— Exercise directions —
Below are the records; return exactly the lines from the one with "Given: Open the Contact Us page" through the final line, both included, minus any pictures.

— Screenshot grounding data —
####################
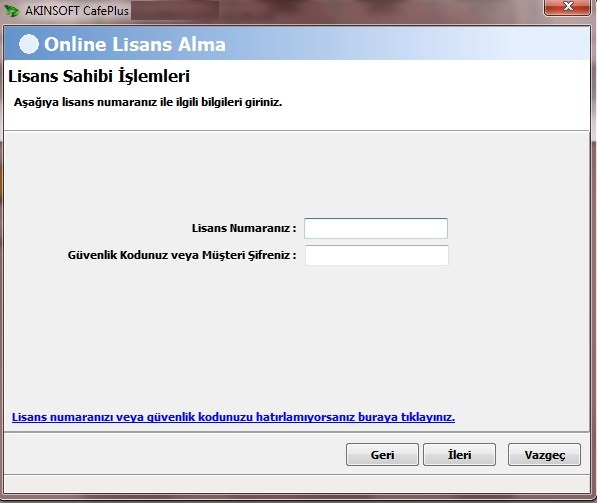This screenshot has width=597, height=503.
Task: Focus the Güvenlik Kodunuz veya Müşteri Şifreniz field
Action: click(x=377, y=255)
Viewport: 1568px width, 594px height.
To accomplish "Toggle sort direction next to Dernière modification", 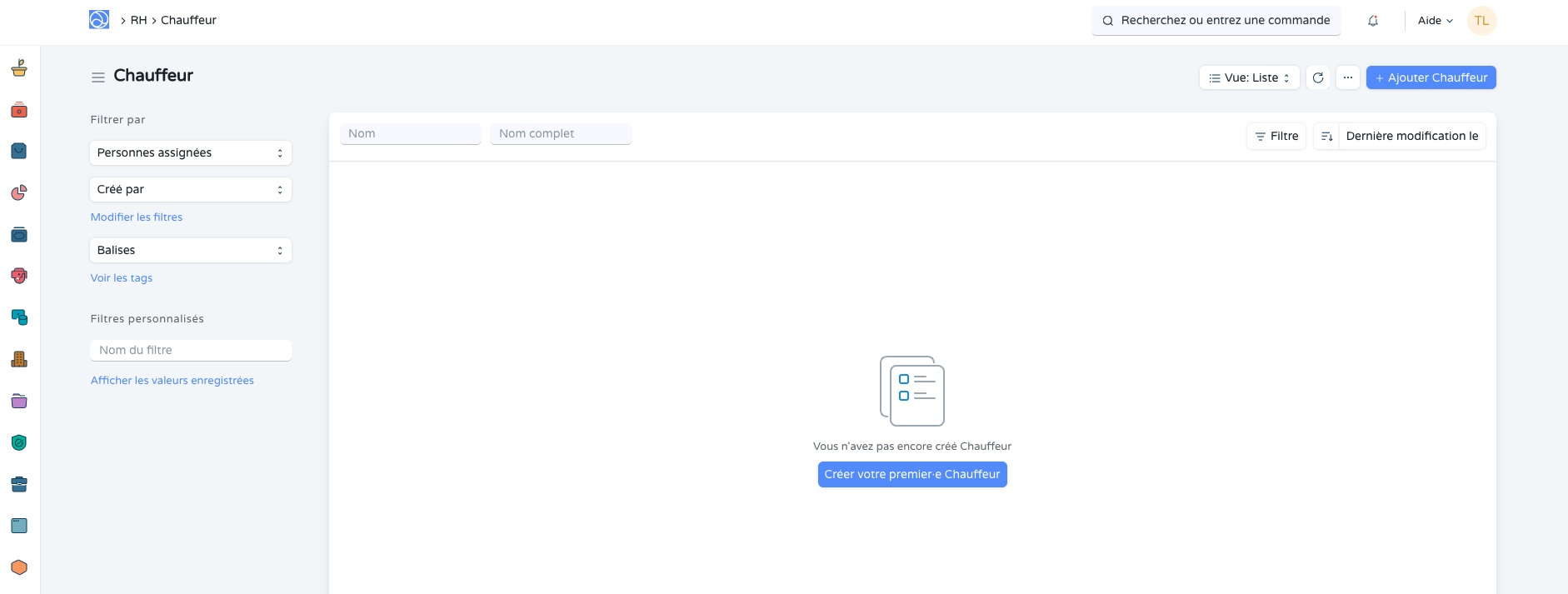I will coord(1326,136).
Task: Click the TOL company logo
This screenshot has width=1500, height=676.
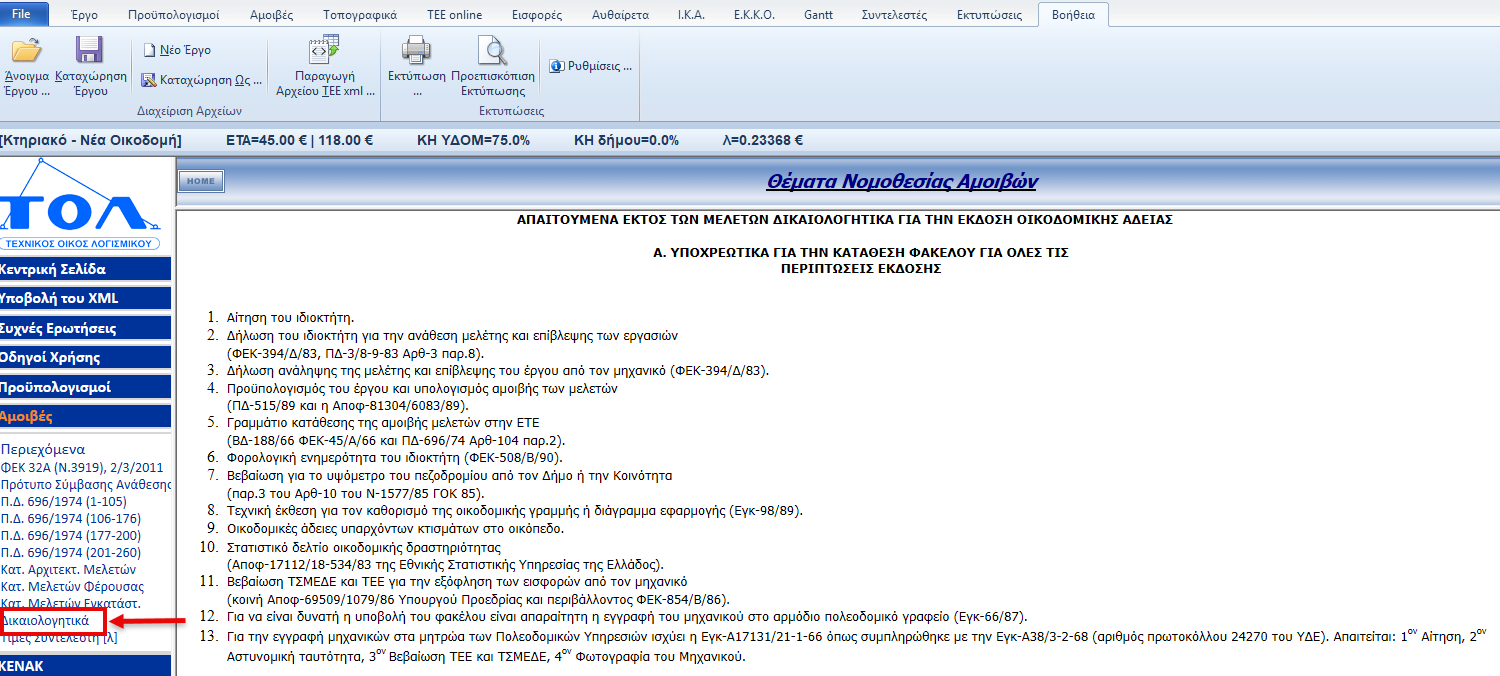Action: 79,207
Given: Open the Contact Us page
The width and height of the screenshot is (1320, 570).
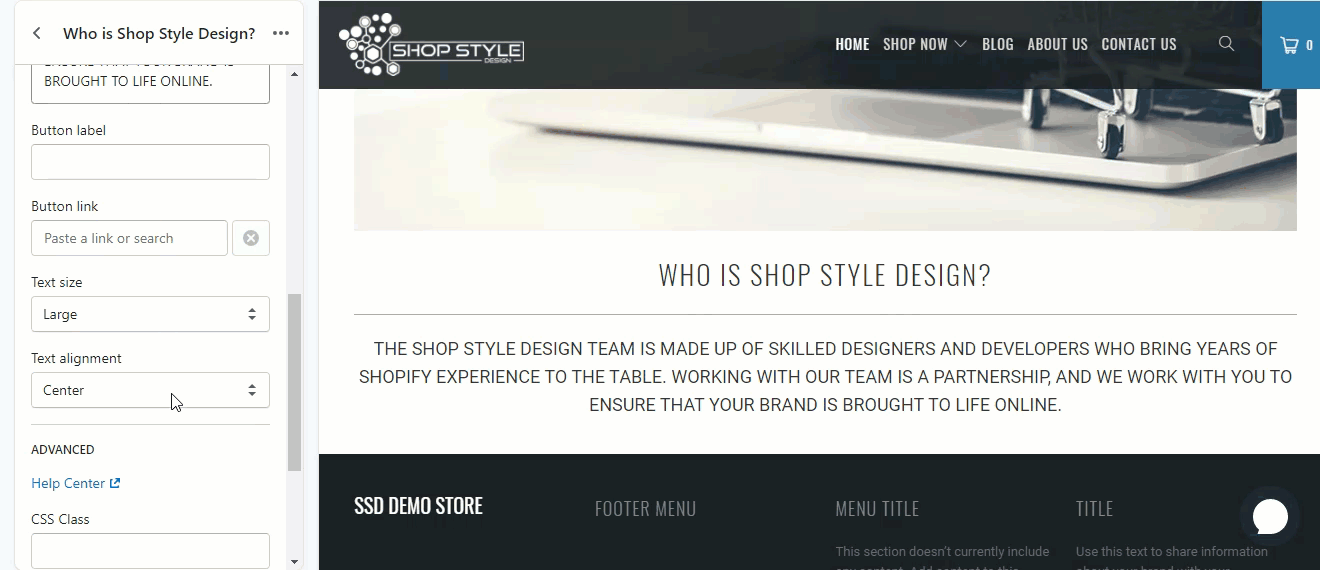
####################
— Exercise response —
Given: Open the Contact Us page
The width and height of the screenshot is (1320, 570).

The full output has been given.